I love that one. I second that. Perhaps politicians should be made to donate their good pancreas' to PWD waiting....
Well I doubt major organs would be of any use.. However I know of a diabetic of over 30 years here in the UK who passed away and was able to donate, skin tissue, corneas etc.
So I believe there are some bits of us sugar cubes that can still be of use after we go ha.
Thanks to those who have answered so far. I see there are a range of opinions on the topic. I hadn't thought in depth about the possibility of insurance repercussions... When I was young I resented the "note from your doctor every three months" requirement in the state where I grew up (Minnesota), so I fudged, teenager-style. In the state where I now live (Idaho) you can drive if you have one functioning eye (?!).
I should probably answer "yes" here. Now that I have insurance it wouldn't be such a big deal to have my doctor sign a form.
-Thanks for the ADA link, Shawnmarie.
It is listed on the renewal forms for MN, but was never a problem.
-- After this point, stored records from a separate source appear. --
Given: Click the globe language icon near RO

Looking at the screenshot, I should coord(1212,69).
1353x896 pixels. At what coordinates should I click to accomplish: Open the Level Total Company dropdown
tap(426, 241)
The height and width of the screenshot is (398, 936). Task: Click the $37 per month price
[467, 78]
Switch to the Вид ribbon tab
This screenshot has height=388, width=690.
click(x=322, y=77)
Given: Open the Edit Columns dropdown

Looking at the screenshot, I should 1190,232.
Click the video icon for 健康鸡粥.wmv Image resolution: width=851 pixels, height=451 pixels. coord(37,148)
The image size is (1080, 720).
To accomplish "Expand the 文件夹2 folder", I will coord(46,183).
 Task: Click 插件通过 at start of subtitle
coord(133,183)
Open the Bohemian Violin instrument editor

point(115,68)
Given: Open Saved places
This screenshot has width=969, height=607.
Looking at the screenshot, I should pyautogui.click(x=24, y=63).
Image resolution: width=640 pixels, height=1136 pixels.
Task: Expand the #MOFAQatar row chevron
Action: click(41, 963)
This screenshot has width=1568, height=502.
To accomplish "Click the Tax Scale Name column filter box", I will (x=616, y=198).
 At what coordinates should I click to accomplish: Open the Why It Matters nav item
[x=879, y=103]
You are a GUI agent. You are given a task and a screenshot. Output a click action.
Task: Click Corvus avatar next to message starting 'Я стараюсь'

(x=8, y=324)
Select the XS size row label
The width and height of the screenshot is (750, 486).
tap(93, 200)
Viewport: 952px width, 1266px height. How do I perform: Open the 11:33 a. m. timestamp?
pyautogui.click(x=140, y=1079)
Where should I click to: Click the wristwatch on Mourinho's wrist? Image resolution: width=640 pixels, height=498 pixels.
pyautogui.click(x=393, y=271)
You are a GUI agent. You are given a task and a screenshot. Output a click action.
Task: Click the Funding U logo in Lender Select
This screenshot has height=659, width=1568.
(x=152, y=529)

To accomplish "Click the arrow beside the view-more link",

When I went on Insulin, I had to disclose to the State with a form from my Endo. Same thing- no problems.
I live in Massachusetts and don't even recall the question about consiousness altering medications on the DMV form but I probably would have answered no and like you in my 37 years of D at least 34 of which I have driven I have never had an accident as a result of diabetes (knocking wood as well), just crappy drivers running red lights. I am currently involved in a Diabetes and Driving study at the University of Virginia but I was put in the "placebo" group that really just has to fill out surveys. The other 2 groups in the study actually get some drivers education and stuff to see if diabetic accident rates can be lowered. I didn't even know it was such an issue but obviously someone is funding the study.
Food for thought:
If you lie on a DL application and you are later sued for being at fault or contributing to harm that comes to somebody else, your insurance may decide NOT to cover you. Read the fine print of your insurance policy. Is the financial health of you and your family worth a little white lie?
Also read the fine print of your DL application. Many states have a statement saying something to the effect that your signature signifies that your statements are true to the best of your knowledge. Often there is a civil and or criminal penalty that can befall you if you get caught in a lie.
Fibbing on a driver's license application may never be caught. But who really wants to bet it won't against going to jail or bankruptcy. It might be a hassle, but there is a reason that the old saying "honesty is the best policy" is an old saying.